The Edge Of The Plain: How Borders Make And Break Our World, by James Crawford
It is a great shame that this book is so political, and from an obviously biased left-wing perspective (that manages to include anti-American and anti-Semitic approaches, as is to be expected from the refuse of the contemporary left) that when the author occasionally stumbles on the need for human beings to have and enforce borders and boundaries on a biological level, fails to draw the obvious conclusion as to why beings who must always defend their bodily integrity might be programmed or hard-wired in some fashion to defend other boundaries as well when they are involved in social groups. The author seems to think that groups defending boundaries is a bad thing, and stacks the deck to make it seem like the defense of boundaries is an illegitimate matter and that it is violence to the poor people who simply want a better life and to have free access to harm others and take what they want without having to follow proper rules. The author, though, strikes this reader as being a moral anarchist, and is not used to being told that things are wrong and finds the thought of being prevented from doing what he wants to be deeply offensive and wrong, rather than seeing his desire to transgress boundaries as wrong.

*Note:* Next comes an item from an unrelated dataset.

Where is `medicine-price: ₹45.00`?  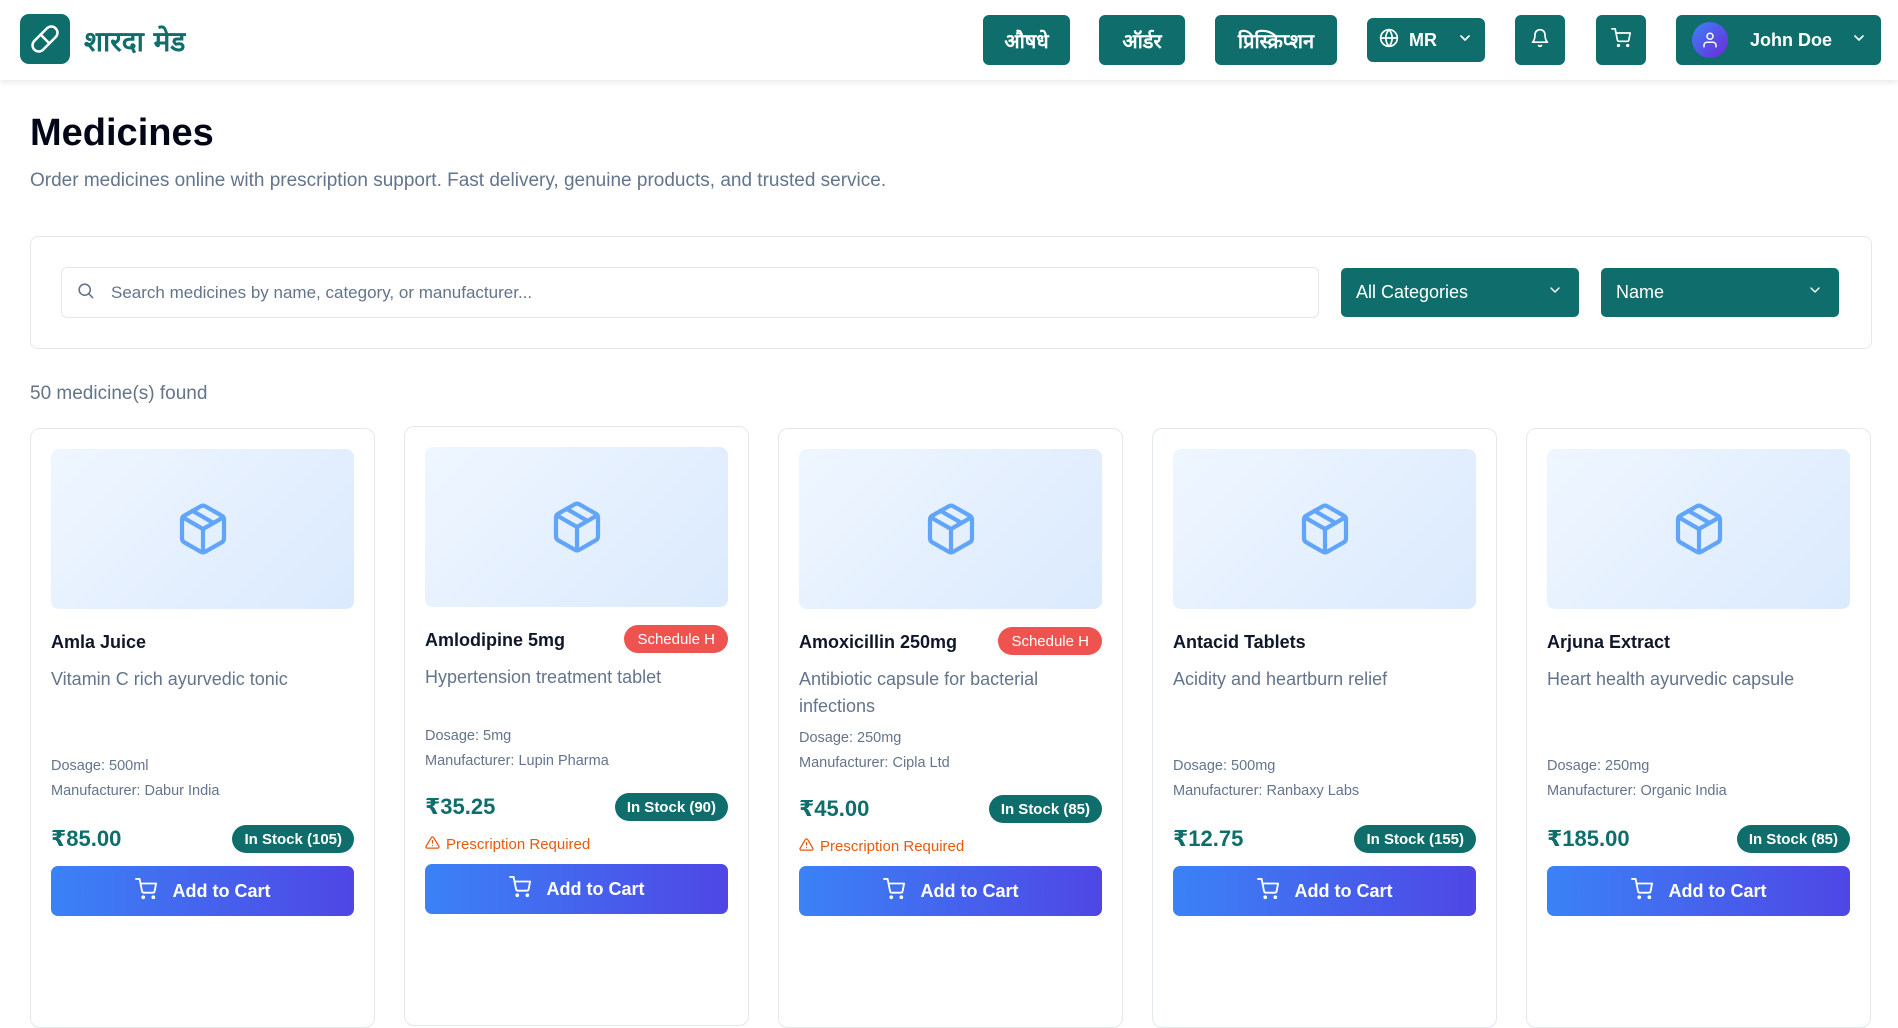 medicine-price: ₹45.00 is located at coordinates (834, 808).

Strangely, though, for someone who does not share the author’s perspective, the author manages to provide plenty of evidence as to why it is that borders are so important to defend and, when properly viewed, gives us an understanding of the relationship that borders have to do with life. Indeed, when a person or group or nation is no longer willing or able to defend their boundaries from hostile aggressors, be they illegal immigrants or viruses or foreign armies, the result is the death of that organism. The author has all of the evidence available right in front of him to come to that conclusion, and yet he cannot see that people borders easily become natural because they represent a fundamental aspect of reality, and that is the need to separate ourselves from interaction with hostile elements. When, as is the case with the collapse of Communism, what was once a wall divides people who are no longer enemies, the wall is no longer necessary. The author’s politics lead him to draw the wrong conclusions from the collapse of the Berlin wall and from the proliferation of walls as ways to separate nations from those who wish to do them harm, but the sound reader will be able to read against the grain of the text to come to reasonably sound conclusions, at least, and figure reasonable solutions to the questions of why borders are so natural to mankind that seem to elude the clueless author.

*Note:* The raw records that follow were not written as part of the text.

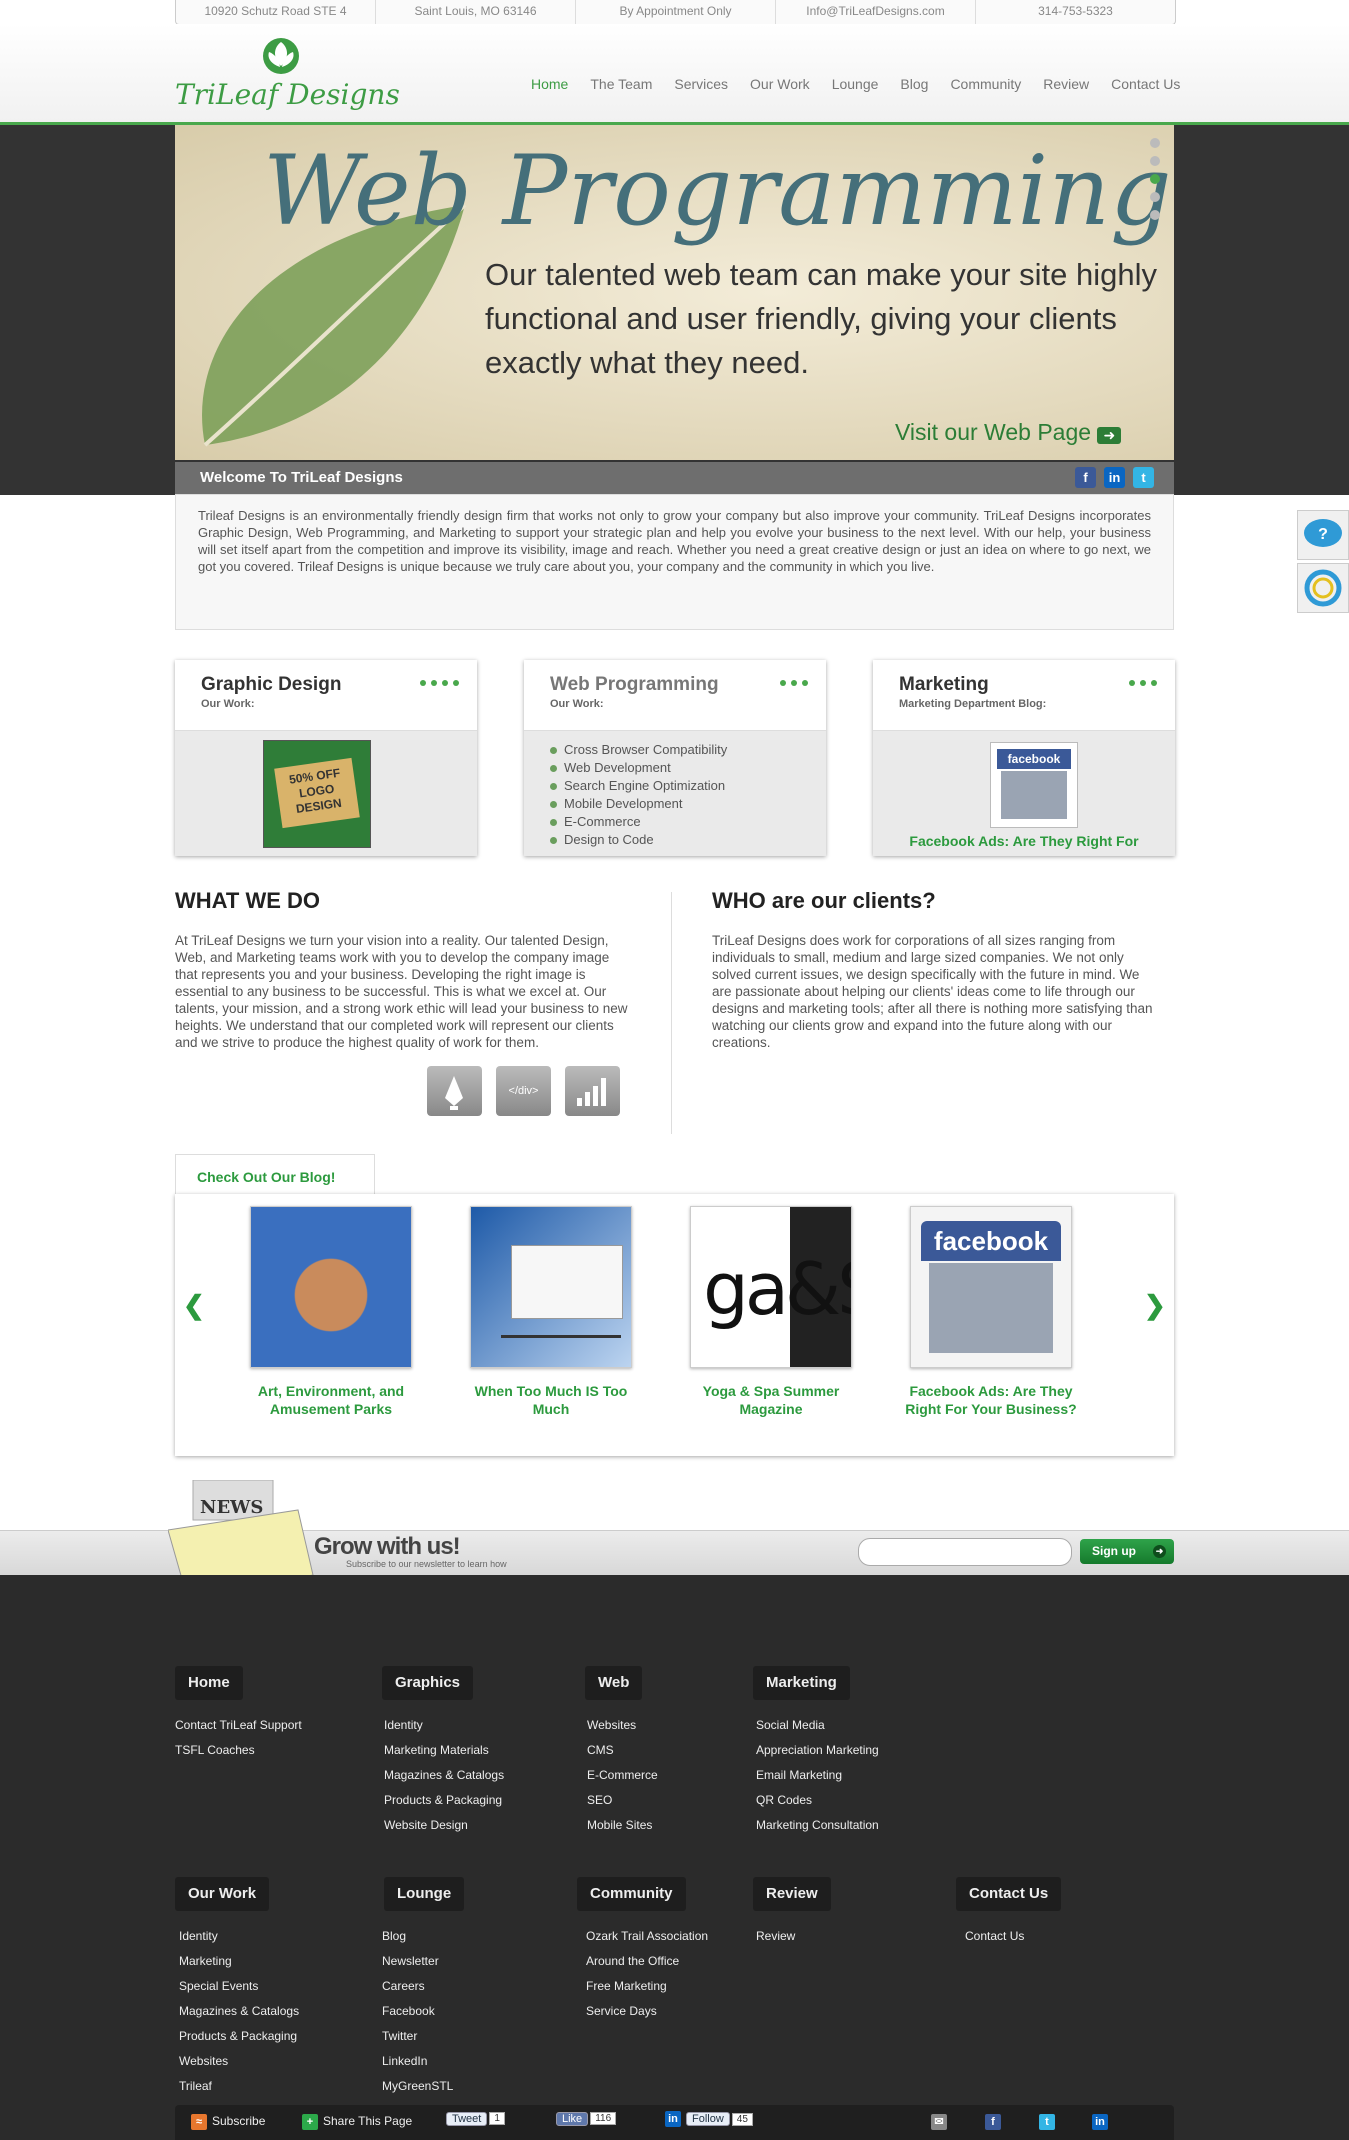 Image resolution: width=1349 pixels, height=2140 pixels. Describe the element at coordinates (876, 12) in the screenshot. I see `email-link: Info@TriLeafDesigns.com` at that location.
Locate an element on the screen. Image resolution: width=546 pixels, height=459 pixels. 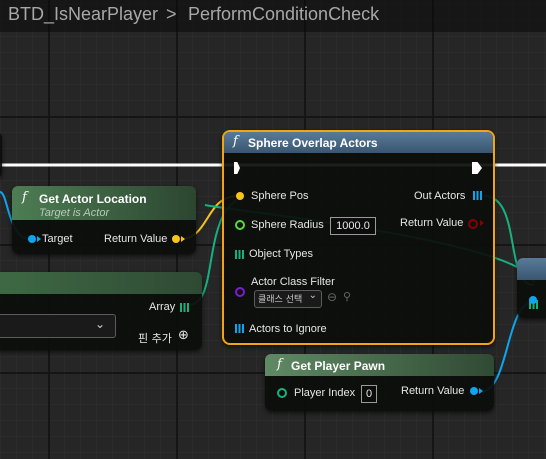
array-output-pin is located at coordinates (184, 308).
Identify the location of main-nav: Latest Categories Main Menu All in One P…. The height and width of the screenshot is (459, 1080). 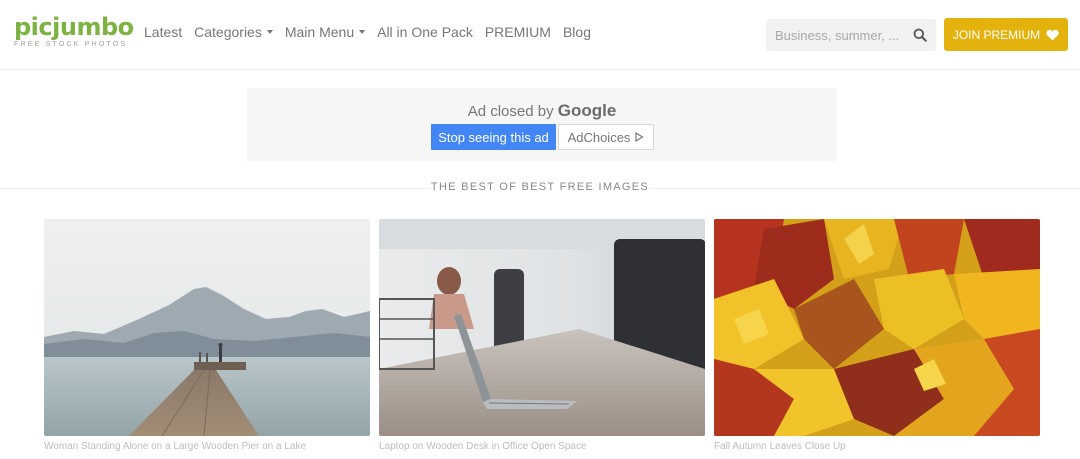
(368, 32).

In terms of its contents, this book is almost 400 pages in length and is divided into four parts and ten chapters. The book begins with an introduction and a prologue about the first border known to mankind, between two Mesopotamian cities that fought over farmland and water that sat between them. The first part of the book discusses making borders, with a discussion of how borders affect the Sami people (1), borders and their role in shaping the world of the Greek polis (2), and the struggle of borders and limits for the Roman empire (3). The second part of the book examines moving borders (II), including the green line between Israel and Gaza and Judea and Samaria (4), and the lost border between the United States and Mexico that existed between 1819 and 1845 (5), as a way to inflame Mexican irredentism, I would imagine. The third part of the book discusses the issue of crossing borders, including the efforts of the American government to protect the nation from illegal immigrants through the use of technology and diverting illegals into more dangerous terrain (6), a sensible strategy, and the habit of burning borders by African illegal migrants trying to overrun Europe (7). The fourth part of the book then turns to breaking borders (IV), with chapters dealing with the melting border in Tyrol between Italy and Austria where Otzli was found (8), the wall of flesh that protects people from diseases (9), and a discussion of efforts by Africans to defend land from the expansion of the Sahara through planting trees and engaging in farming to encourage locals to stay home and work rather than flee to Europe (10). The book then ends with acknowledgements, image credits, notes, and an index.